## Begin Provided data

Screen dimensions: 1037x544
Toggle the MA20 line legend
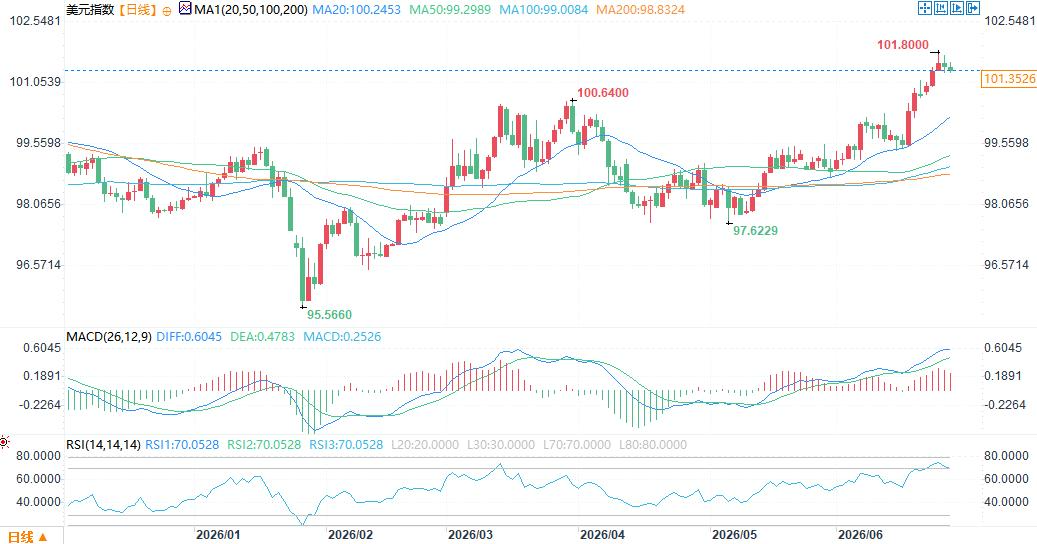tap(356, 10)
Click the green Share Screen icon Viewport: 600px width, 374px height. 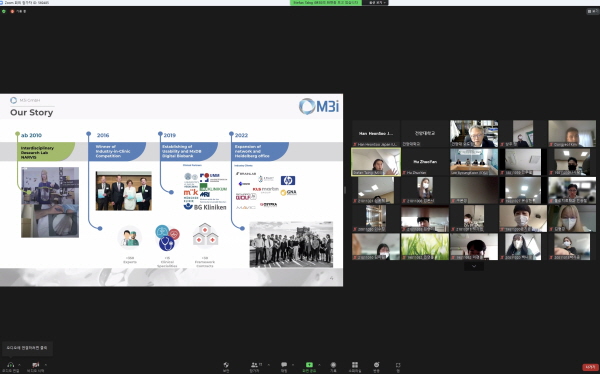pyautogui.click(x=309, y=365)
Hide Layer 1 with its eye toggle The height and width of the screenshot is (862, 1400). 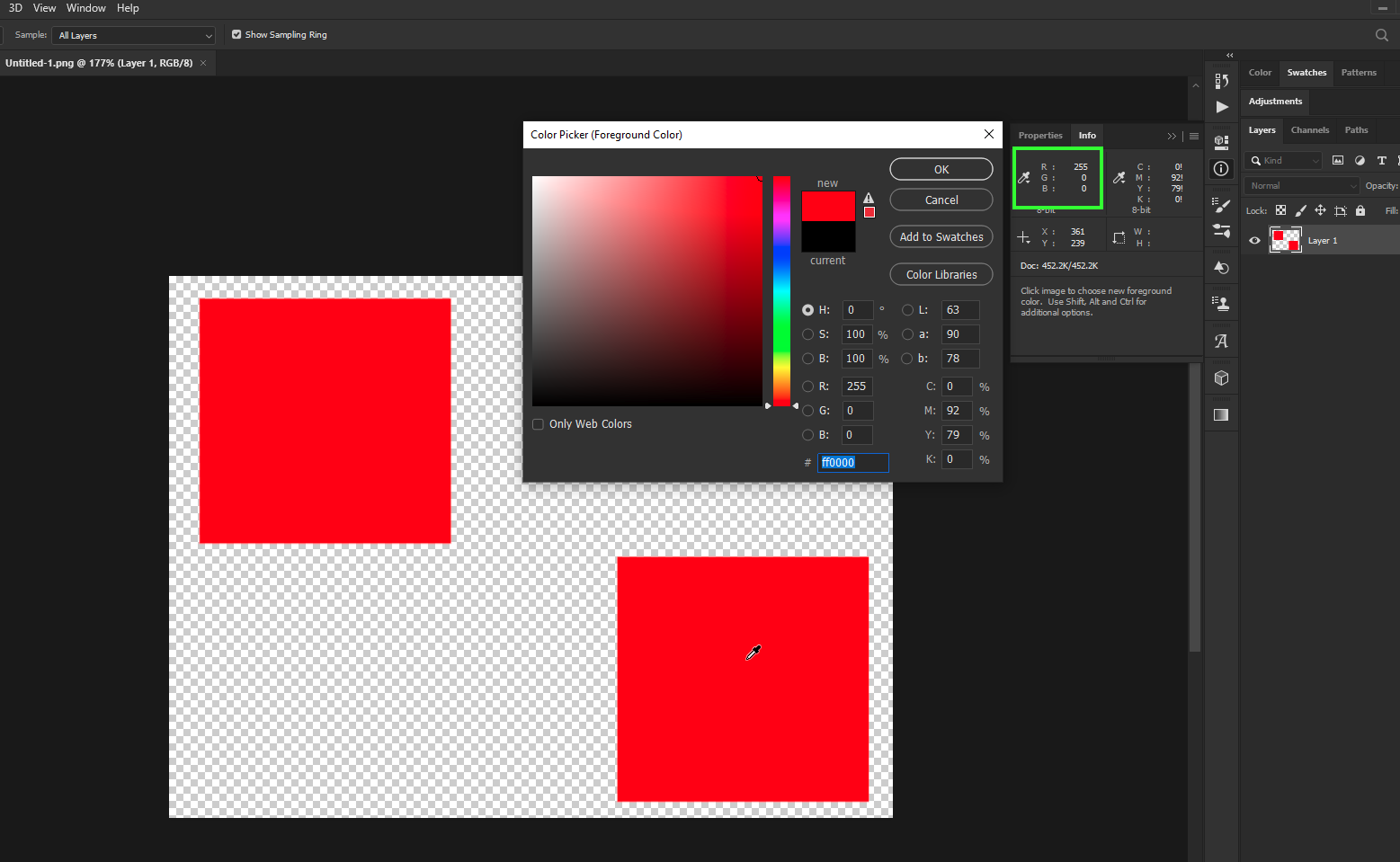[1254, 240]
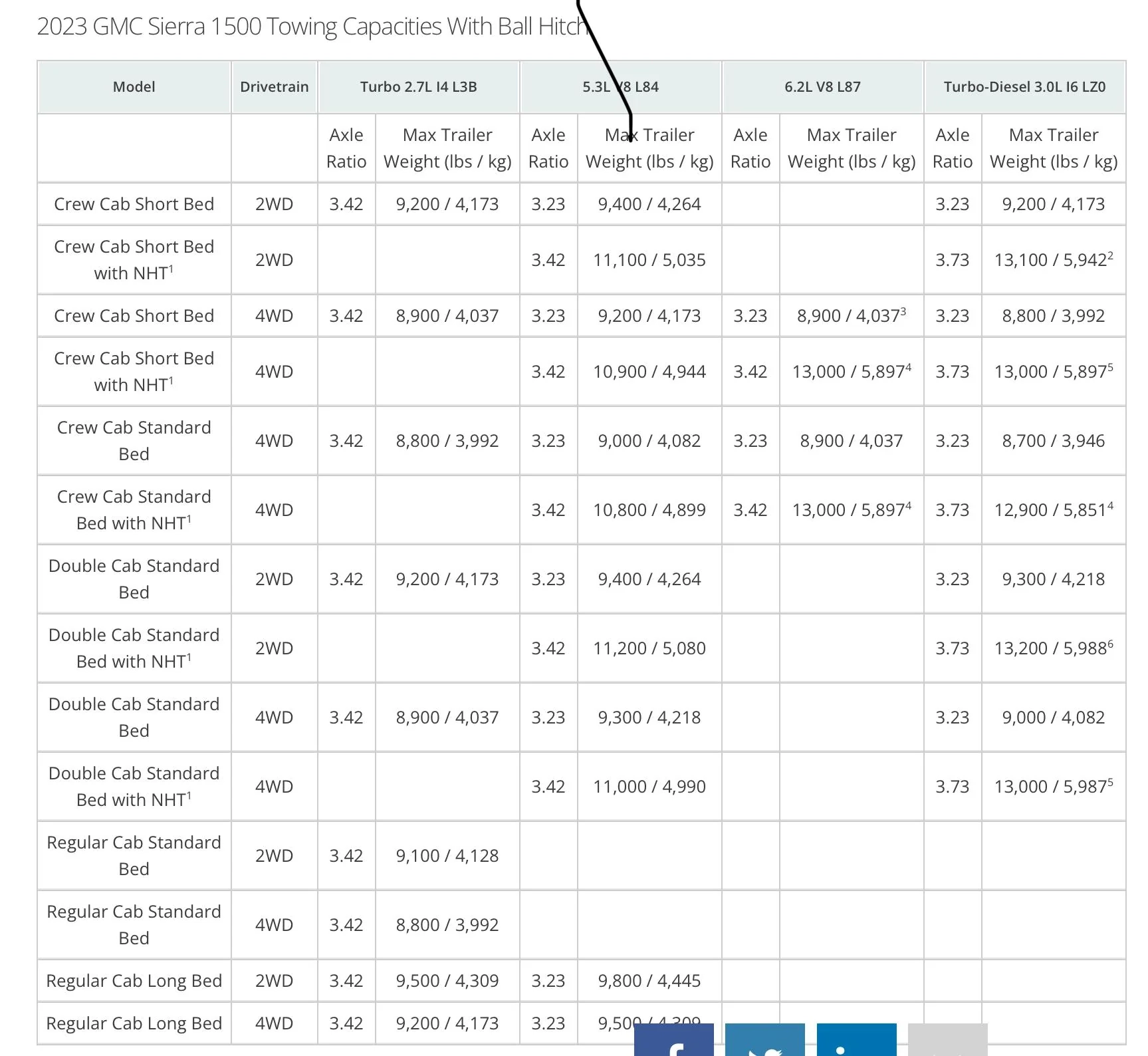
Task: Select the Turbo-Diesel 3.0L I6 LZ0 header
Action: 1024,87
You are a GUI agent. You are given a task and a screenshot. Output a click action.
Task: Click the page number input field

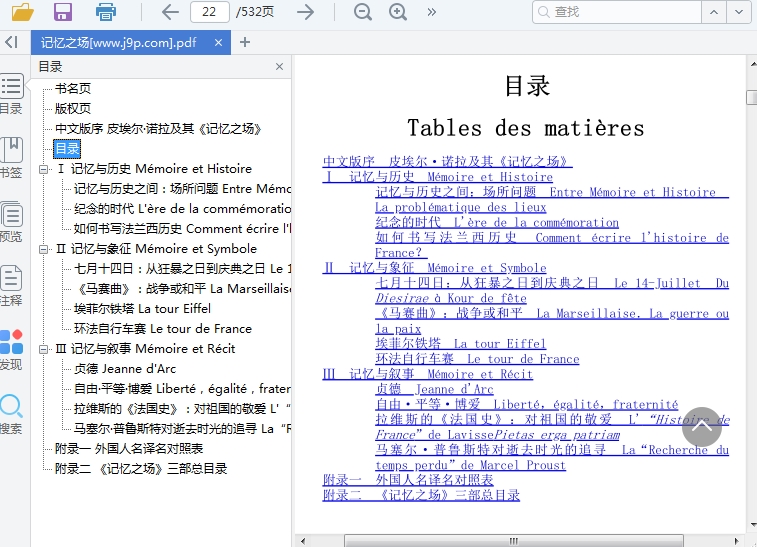point(208,12)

## End Provided data

» **Directive**: Render everything from the line containing "You are a GUI" down to the end of the listing as a Markdown table with the columns Row and Line, numbering each row and leaving out blank lines. Omit the pictures from the table.

» **Expected answer**:
| Row | Line |
|---|---|
| 1 | You are a GUI agent. You are given a task and a screenshot. Output a click action. |
| 2 | Task: Click the page number input field |
| 3 | point(208,12) |